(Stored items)

========

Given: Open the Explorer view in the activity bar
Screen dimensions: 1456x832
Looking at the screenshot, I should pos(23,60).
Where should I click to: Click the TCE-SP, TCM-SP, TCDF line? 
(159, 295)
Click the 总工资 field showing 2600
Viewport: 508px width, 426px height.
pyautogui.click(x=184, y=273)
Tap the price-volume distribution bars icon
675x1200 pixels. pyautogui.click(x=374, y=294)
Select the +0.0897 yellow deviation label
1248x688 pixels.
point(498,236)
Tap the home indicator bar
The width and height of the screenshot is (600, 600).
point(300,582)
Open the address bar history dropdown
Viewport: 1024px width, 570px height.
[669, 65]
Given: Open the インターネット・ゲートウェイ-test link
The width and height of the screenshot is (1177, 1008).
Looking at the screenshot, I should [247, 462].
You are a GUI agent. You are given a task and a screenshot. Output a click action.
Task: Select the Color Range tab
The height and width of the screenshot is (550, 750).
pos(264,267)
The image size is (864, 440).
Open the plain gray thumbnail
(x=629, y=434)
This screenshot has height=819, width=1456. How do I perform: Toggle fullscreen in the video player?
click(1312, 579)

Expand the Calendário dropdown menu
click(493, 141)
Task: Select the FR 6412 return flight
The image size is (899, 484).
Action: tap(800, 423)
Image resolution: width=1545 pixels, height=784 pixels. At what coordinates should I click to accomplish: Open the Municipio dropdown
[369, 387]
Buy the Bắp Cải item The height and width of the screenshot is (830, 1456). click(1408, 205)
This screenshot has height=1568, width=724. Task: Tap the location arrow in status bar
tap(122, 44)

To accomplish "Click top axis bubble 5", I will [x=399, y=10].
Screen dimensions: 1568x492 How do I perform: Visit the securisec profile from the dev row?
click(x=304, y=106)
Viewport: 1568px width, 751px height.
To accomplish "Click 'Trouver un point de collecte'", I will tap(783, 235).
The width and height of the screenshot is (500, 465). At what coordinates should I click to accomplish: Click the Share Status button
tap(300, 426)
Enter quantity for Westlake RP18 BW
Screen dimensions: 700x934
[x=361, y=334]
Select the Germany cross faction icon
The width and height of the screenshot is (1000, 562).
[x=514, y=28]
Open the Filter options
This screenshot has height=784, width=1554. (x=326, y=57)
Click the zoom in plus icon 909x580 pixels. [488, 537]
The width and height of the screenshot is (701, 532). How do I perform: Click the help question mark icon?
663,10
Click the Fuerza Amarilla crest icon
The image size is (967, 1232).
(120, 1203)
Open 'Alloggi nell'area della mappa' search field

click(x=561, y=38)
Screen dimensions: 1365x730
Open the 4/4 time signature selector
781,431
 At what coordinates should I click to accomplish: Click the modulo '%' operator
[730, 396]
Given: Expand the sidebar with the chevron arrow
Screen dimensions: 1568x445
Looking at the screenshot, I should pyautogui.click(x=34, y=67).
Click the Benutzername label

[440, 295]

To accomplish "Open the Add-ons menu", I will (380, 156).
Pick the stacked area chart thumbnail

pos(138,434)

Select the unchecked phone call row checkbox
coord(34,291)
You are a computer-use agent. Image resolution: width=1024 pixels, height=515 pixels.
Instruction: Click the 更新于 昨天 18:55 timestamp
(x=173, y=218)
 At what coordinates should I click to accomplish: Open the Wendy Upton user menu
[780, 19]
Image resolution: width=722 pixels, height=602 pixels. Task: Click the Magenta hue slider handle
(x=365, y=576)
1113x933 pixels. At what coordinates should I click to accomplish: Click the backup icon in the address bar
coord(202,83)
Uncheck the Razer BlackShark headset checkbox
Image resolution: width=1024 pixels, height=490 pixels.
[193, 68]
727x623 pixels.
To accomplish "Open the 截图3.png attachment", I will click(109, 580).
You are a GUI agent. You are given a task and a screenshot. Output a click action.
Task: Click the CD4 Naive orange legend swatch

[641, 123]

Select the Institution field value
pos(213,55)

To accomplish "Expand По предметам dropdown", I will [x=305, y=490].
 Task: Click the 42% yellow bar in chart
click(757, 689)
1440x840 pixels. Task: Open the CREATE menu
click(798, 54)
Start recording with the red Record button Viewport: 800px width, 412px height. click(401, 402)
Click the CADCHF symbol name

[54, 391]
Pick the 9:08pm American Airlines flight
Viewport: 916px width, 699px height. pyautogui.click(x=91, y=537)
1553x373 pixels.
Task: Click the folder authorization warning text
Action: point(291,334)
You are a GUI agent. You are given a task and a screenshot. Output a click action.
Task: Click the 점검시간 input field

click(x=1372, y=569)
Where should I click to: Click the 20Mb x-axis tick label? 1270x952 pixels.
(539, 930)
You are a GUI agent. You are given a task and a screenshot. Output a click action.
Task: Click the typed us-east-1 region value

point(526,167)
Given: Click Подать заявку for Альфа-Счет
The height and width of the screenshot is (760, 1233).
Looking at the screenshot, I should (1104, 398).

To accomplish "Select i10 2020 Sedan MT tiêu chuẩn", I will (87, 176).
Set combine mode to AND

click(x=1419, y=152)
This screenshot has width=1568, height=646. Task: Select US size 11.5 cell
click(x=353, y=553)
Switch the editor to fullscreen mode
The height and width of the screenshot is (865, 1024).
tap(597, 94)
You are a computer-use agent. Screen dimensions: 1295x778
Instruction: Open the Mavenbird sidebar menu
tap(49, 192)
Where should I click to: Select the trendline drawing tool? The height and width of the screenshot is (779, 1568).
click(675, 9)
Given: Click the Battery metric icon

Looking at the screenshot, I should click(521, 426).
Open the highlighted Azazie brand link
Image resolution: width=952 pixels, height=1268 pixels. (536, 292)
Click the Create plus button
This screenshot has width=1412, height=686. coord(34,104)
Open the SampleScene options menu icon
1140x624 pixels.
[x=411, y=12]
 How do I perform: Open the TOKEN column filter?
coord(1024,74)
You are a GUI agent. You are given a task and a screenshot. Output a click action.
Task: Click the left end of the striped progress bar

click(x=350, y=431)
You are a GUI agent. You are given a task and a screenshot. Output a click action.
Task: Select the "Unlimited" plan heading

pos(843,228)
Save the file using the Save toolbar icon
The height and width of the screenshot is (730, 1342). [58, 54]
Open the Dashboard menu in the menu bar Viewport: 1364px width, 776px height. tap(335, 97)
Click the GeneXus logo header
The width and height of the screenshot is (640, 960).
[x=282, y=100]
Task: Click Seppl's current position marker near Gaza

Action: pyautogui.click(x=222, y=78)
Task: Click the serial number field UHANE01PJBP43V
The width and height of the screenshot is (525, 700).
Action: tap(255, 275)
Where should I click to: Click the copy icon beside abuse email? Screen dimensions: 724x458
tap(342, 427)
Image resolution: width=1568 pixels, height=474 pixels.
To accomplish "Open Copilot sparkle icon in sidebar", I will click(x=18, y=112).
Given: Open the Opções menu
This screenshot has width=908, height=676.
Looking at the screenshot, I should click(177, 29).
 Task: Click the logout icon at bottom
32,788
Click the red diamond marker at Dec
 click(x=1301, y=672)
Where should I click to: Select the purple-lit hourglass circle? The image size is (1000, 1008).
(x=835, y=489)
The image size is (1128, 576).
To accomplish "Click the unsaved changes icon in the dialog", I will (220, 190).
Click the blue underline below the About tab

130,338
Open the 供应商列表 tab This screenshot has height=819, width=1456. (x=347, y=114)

========

### Given exercise
Copy the lines from the one containing "Screen dimensions: 1365x730" through the one containing "point(526,167)", inclusive, reproducing each line verbatim.

### Written solution
Screen dimensions: 1365x730
Open the 4/4 time signature selector
781,431
 At what coordinates should I click to accomplish: Click the modulo '%' operator
[730, 396]
Given: Expand the sidebar with the chevron arrow
Screen dimensions: 1568x445
Looking at the screenshot, I should pyautogui.click(x=34, y=67).
Click the Benutzername label

[440, 295]

To accomplish "Open the Add-ons menu", I will (380, 156).
Pick the stacked area chart thumbnail

pos(138,434)

Select the unchecked phone call row checkbox
coord(34,291)
You are a computer-use agent. Image resolution: width=1024 pixels, height=515 pixels.
Instruction: Click the 更新于 昨天 18:55 timestamp
(x=173, y=218)
 At what coordinates should I click to accomplish: Open the Wendy Upton user menu
[780, 19]
Image resolution: width=722 pixels, height=602 pixels. Task: Click the Magenta hue slider handle
(x=365, y=576)
1113x933 pixels. At what coordinates should I click to accomplish: Click the backup icon in the address bar
coord(202,83)
Uncheck the Razer BlackShark headset checkbox
Image resolution: width=1024 pixels, height=490 pixels.
[193, 68]
727x623 pixels.
To accomplish "Open the 截图3.png attachment", I will click(109, 580).
You are a GUI agent. You are given a task and a screenshot. Output a click action.
Task: Click the CD4 Naive orange legend swatch

[641, 123]

Select the Institution field value
pos(213,55)

To accomplish "Expand По предметам dropdown", I will [x=305, y=490].
 Task: Click the 42% yellow bar in chart
click(757, 689)
1440x840 pixels. Task: Open the CREATE menu
click(798, 54)
Start recording with the red Record button Viewport: 800px width, 412px height. click(401, 402)
Click the CADCHF symbol name

[54, 391]
Pick the 9:08pm American Airlines flight
Viewport: 916px width, 699px height. pyautogui.click(x=91, y=537)
1553x373 pixels.
Task: Click the folder authorization warning text
Action: point(291,334)
You are a GUI agent. You are given a task and a screenshot. Output a click action.
Task: Click the 점검시간 input field

click(x=1372, y=569)
Where should I click to: Click the 20Mb x-axis tick label? 1270x952 pixels.
(539, 930)
You are a GUI agent. You are given a task and a screenshot. Output a click action.
Task: Click the typed us-east-1 region value

point(526,167)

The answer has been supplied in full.